Seminer döneminde öğretmenlerimiz yeni eğitim öğretim yılı için hummalı hazırlıklar içindeler. Bu hazırlıklar daha çok yıllık plan hazırlamayı, müfredatları ve ders içeriklerini oluşturmayı kapsıyor. Ama ders içeriklerinden çok ama çok daha önemli olan, en çok çalışılması ve kafa yorulması gereken konu olan sağlıklı öğrenci öğretmen ilişkisi ne yazık ki gündemde son sıraları alıyor.
Eğitimciler olarak defalarca tanık olmuşuzdur ki bazı öğrenciler ve sınıflar bazı öğretmenleri oldukça zorlarken bazılarında hiç sıkıntı yaratmazlar. Bazı öğretmenlerin adı geçtiğinde öğrencilerin yüzünde seneler sonra bile güller açarken bazı öğretmenlerin adını anmak istemezler. Hatta bu o kadar ileri gider ki öğretmeni sevdiklerinde ders başarıları yükselir, sevmediklerindeyse öğrenmeyi reddederler. Peki unutulmaz öğretmenleri unutulmaz yapan nedir? Bu öğretmenler neyi farklı yaparlar?
- Egoları üzerinden öğretmenlik yapmaz, kendi yollarının tek doğru yol olduğu fikrine saplanıp kalmazlar. Hatalarını, eksikliklerini gerçekçi bir tavırla, rahatlıkla kabul eder ve hatta kendisiyle dalga geçerler. Herkesin hata yapabileceğini, mükemmel olmanın mümkün olmayacağını onlara gösterirler.
- Öğrencilerinin özlerini görür, mizaç ve yeteneklerinin farkındadırlar ve onları olduğu kişiler olarak kabul ederler. Öğretmenlerin öğrencilerinde değişim yarattığı kadar öğrencilerin de öğretmenlerinin üzerinde değişim yaratabileceğini bilir, onların da kendilerine öğretmenlik yapmasına izin verirler.
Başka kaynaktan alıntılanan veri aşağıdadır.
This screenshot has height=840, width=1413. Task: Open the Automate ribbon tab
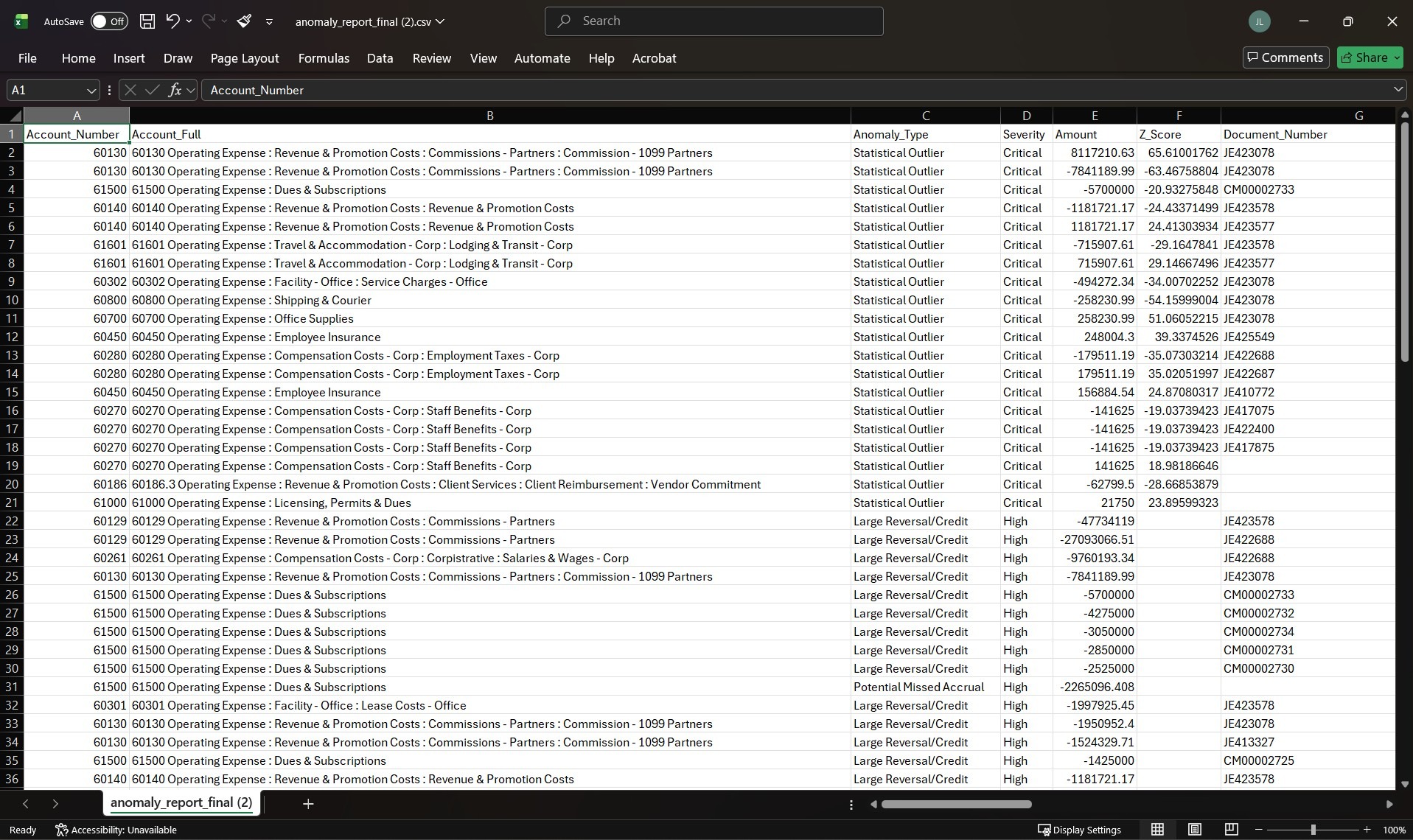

- Çocukları itaat ettirmek için tehdit ve ceza kullanmaz, bunun etkisinin kısa süreceğini, çocuğun elinde hala güç olduğunu kanıtlamak için başka bir çatışma yaratacağını bilirler. Bunun yerine sıcak, sağlam ve sevgi dolu bir ilişki kurmaya çalışır, çocuklara saygı gösterir, kontrolü alt düzeyde tutar, bir şey istediğinde nedenlerini açıklarlar.
- Öğrencilerin yüksek not almaya odaklandığında öğrenmeye duydukları ilginin azaldığını bilir bu sebepten sonuca değil sürece odaklanırlar. Öğrenmenin akademik başarıdan daha önemli olduğuna inanır ve çocuklara da beklentilerini bu çerçevede yansıtırlar.
- Proaktiftirler, olumsuz bir durum oluşmadan gerekli hazırlıkları yapar ve durumun oluşmasını engellemeye odaklanırlar, olay olduktan sonra ortaya çıkacak sıkıntıları da yaşamazlar.
- Çocuklarla yaşadığı sıkıntıları kazanılması gereken savaşlar olarak görmezler. Geri adım atmanın, fikir değiştirmenin veya hatasını kabul etmenin kontrolü kaybetmek yada güçsüz görünmek anlamına gelmediğini bilirler.
- Kötü davranışın bir ihtiyacı yansıttığını ve yardım istemenin bir yolu olduğunu bilir, çocuğun iletmek istediği mesajı anlamaya ve ona yardımcı olmaya çalışırlar.
- Lüzumsuz ve fazla sayıda kurallar koymak yerine hem öğrenci hem öğrenme ortamı için gereken ana kuralları koyar, bunları doğru şekilde iletir ve tutarlı bir şekilde takip ederler. Bunun dışındaki durumlarda öğrencilerin görüşlerini alır, ortak karar verebilecekleri demokratik bir ortam sağlar.
- Öğüt vermenin, alay etmenin, utandırmanın, karşılaştırma yapmanın ve eleştirmenin aralarındaki bağa zarar veren iletişim şekilleri olduğunu bilir ve öğrencileriyle etkili iletişim kurar.
- Mesleğini büyük bir tutkuyla gerçekleştirir, şartlar ne olursa olsun sınıfına olumsuzlukları yansıtmaz, gizliliğe önem verirler. Öğrencilerinin sadece akademik gelişimlerini değil sosyal, duygusal ve kültürel gelişimlerine de önem verir, onları tüm yönlerde hayata hazırlar.